### EXERCISE TEXT
Transverse plane (rotary movements)
- boot offset or abduction angle the amount of boot offset should be considered in a new purchase to best match the skier’s physiology. Some one who stands and walks pigeon toed should avoid highly abducted boots whereas a duck footed skier will benefit from a more abducted boots.
- cuff axis angle another consideration when purchasing a boot which affects the tracking during flexion. Most boots today have a pretty straight forward cuff axis but still an important angle to consider for the skier’s anatomy
This parameter is about what’s in the student’s head. Is their mental attitude offensive or defensive, how do they view turning? What is their intent when turning? Is it a way to get where they want to go, like our purpose for turning the steering wheel in a car or a bike, to GO there!.....or does turning represent a means to slow down, to not go there. This is a paradigm shift in thinking for many. Most skiers think of turning as a way to slow down which robs them of the intent of expert skiers and causes a multitude of defensive movements. If this intent is not adjusted early in the skiers’ development it will become a challenge to change to an offensive, GO there, intent.
Is the student fearful? aggressive? passive? Were there any past experiences or injuries that are affecting their mental state or causing them to guard? Why are they skiing or taking a lesson? What motivates them to ski?
Common signs include:
- FEAR or a pull back of the head or genitalia (Mermer Blakesley, “In the Yikes Zone”) address fear by narrowing the focus or minimizing the task.
- defensive skiing, or turning to slow down vs. to GO there. Address by creating offensive attitude and seeking speed on shallower terrain. Ski the slow line fast. Encourage the enjoyment of acceleration.

### RAW DATA
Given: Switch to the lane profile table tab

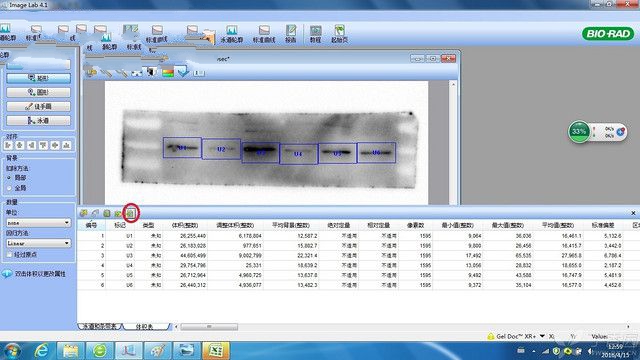Looking at the screenshot, I should click(x=100, y=327).
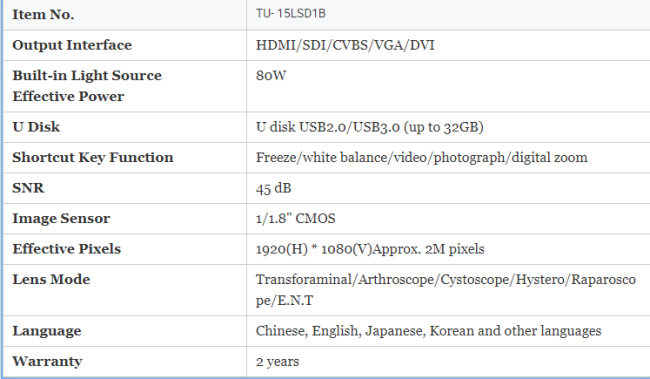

### REQUIREMENT A
List every way the ski instruction text suggests for addressing fear or defensive skiing.
### REQUIREMENT B
For each statement, say whether the ski instruction text agrees, and quote the words that decide it.
(i) A skier who stands and walks pigeon toed should avoid highly abducted boots.
(ii) Most boots today have a complicated cuff axis.
(iii) Most skiers think of turning as a way to get where they want to go.
### REQUIREMENT C
Resume the ski instruction text from its last sentence.

### WRITTEN REPLY A
- Narrowing the focus
- Minimizing the task
- Creating an offensive attitude
- Seeking speed on shallower terrain
- Skiing the slow line fast
- Encouraging the enjoyment of acceleration

### WRITTEN REPLY B
(i) Yes: "Some one who stands and walks pigeon toed should avoid highly abducted boots"
(ii) No: "Most boots today have a pretty straight forward cuff axis"
(iii) No: "Most skiers think of turning as a way to slow down"

### WRITTEN REPLY C
This parameter is all about the skier’s body and how it functions, the asymmetries like leg length differences, ranges of motion, past injuries. Strength and fitness levels are another factor here. Functional Movement Screening (FMS) is a great way to evaluate the bodies weaknesses and asymmetries to develop physical training plan to minimize injuries and gain strength and control. A strong, flexible, balanced body will improve skiing abilities!
Common signs include:
- asymmetry with lower leg rotation range of motion.
- asymmetry in leg length difference causing turn initiation problems on one turn.
- general turn asymmetry caused by past injury guarding.
- lack of strength or endurance
- poor balance
All four areas above are interrelated and important to understanding the real causes of what you see in the skiers’ stance and movements on skis. To omit or ignore any one of these four parameters is an omission in effective movement analysis. For a better understanding of cause and effect, sign up for one of our divisions’ clinics on alignment during the season or at Spring Convention. Understanding and assessing these four areas accurately will make you a much more affective instructor/coach.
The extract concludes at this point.